Extract.

[start]

Posted: July 8, 2013 at 2:12 pm

After watching this video, I was inspired to think about attention in relation to the Integrative Theory that has been developed during this research project.

There is something very interesting in the way that attention is so strongly rooted to task demands, and begs the question of attention in the absence of those demands. We know that our eyes do not see what we perceive, but we may still perceive even when we are not engaged in a task. Perhaps the ongoing sensory information in the absence of task demands disappears, due to its complexity (by not being engaged in a task, we are not looking for anything in particular) and habituation, and that is what causes the onset of mind-wandering. Then there is the additional question: is there attention in dreaming and imagery? Some theories of imagery state that images are constructed in early visual cortex and then perceived the same as external perception. It is clear that our perception is more spatially stable than the information from our eyes, we don’t see our saccades, so the image we perceive is not the image in our early visual cortex, which is presumably more tied to the eyes and therefore more unstable. So when we imagine, do we produce an unstable image in the early cortex that is stabilized in later visual areas? Can we imagine moving images better in our periphery, and detailed colour images better in our fovea? If imagery is in the early VC, then the fovea and the periphery should effect imagery. Kosslyn’s studies have shown how things like field or view, smooth pursuit and resolution link perception and imagery, but it has also been shown that imagery is possible without the functional use of the early VC.

[end]

Instruction 1. The post on attention and imagery says the image we perceive is not the image in early visual cortex. Explain why, using the reason it gives.
Instruction 2. In the post on attention and imagery, which two factors are suggested as reasons that ongoing sensory information might disappear when there are no task demands?
Instruction 3. Continue the post on attention and imagery from the point where it stops.

Stored records.
[start]

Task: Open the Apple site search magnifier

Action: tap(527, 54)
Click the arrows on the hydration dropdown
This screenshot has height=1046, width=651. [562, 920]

[end]
[start]

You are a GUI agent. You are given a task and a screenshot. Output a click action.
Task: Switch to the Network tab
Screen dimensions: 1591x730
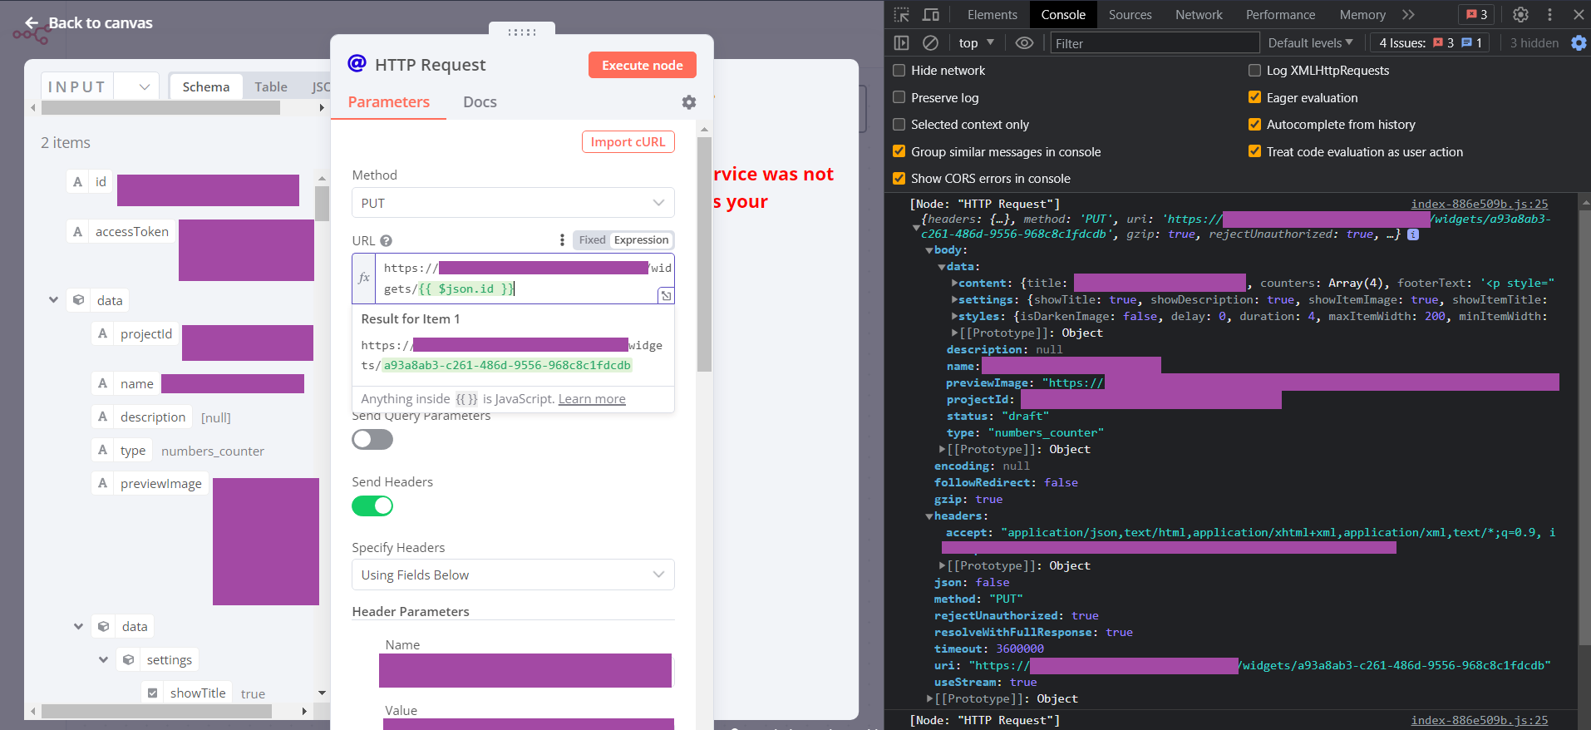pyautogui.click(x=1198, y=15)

[end]
[start]

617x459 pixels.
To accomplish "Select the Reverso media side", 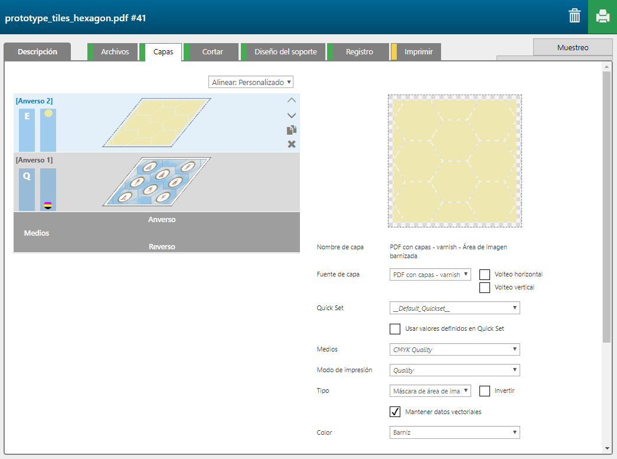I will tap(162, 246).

[end]

Answer 1. Our perception is more spatially stable than the information from our eyes, since we don't see our saccades. The early visual cortex is presumably more tied to the eyes and so more unstable, which means the perceived image can't be the same as the one there.

Answer 2. Its complexity and habituation.

Answer 3.
The main conclusion I have come to in the Integrative Theory (of mental imagery, perception, dreaming and mind-wandering) is prediction / simulation. Our mind-wanderings and dreams are an expected sequence of events. They are an exploitation of implicit learning that teaches us what we need to pay attention to and what we can ignore in the world. We should then think about perception in relation to prediction also. Beyond task demands it’s our expectations of what may happen next that drives our attention.

I would go so far as to say that we can’t actually perceive without the ability to predict. Prediction is one of the most powerful ways we can constrain the complexity of sensory information to make sense of it. I would further say that it takes a lot of embodied sensory learning in the world for our brains to build up these predictions that allow us to perceive with increasing detail and complexity. This complexity is both a function of the complexity of sensory information in the world, and equally, from our increasingly accurate predictive mechanisms.